In between games, as Gardiner checked the monitors to see if they were still playing (they were not), I talked with several adults around the facility. Among my conversations with folks who had witnessed several different teams playing hockey at the rinks around the massive building, it was decided that were the kids allowed to play hockey without any adults around, they’d probably play good, hard hockey and sort things out just fine. They would likely shake hands at the end of the day and just love the fact that they got to play the game all day, as it should be. And for those parents who argue this way or that way, trying to prove some asinine or childish point, remember where the kids learned to be who, and how they are.

Game five also happened to be the Championship Game of the tournament. This also meant there was another opponent for the Avalanche to play, North East Lock Monsters. The Avalanche who had played most of their hockey with just 7 or 8 skaters were gassed, but they were also playing for their second title in as many weekends.

The game was scheduled to start at 1:50pm but it started well after 2pm as the previous game on the ice sheet, also a final, had been one-sided but awards were presented on the ice afterwards.
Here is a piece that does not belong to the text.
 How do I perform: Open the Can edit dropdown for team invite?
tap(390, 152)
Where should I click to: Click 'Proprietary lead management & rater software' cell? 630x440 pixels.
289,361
Once the puck dropped it was clear that this game would be a battle.

The NH Avalanche 2000 team scored first when Jon Last scored on a nice play from Mikey Perry and Max Lajeunesse. The Avs would add a power play goal before the end of the period, when Cody Sullivan scored with assists going to Caiden Paradise and Lajeunesse. The first period buzzer sounded, kind of (it’s a nice score board, but a weak buzzer), with the Avs leading 2-0.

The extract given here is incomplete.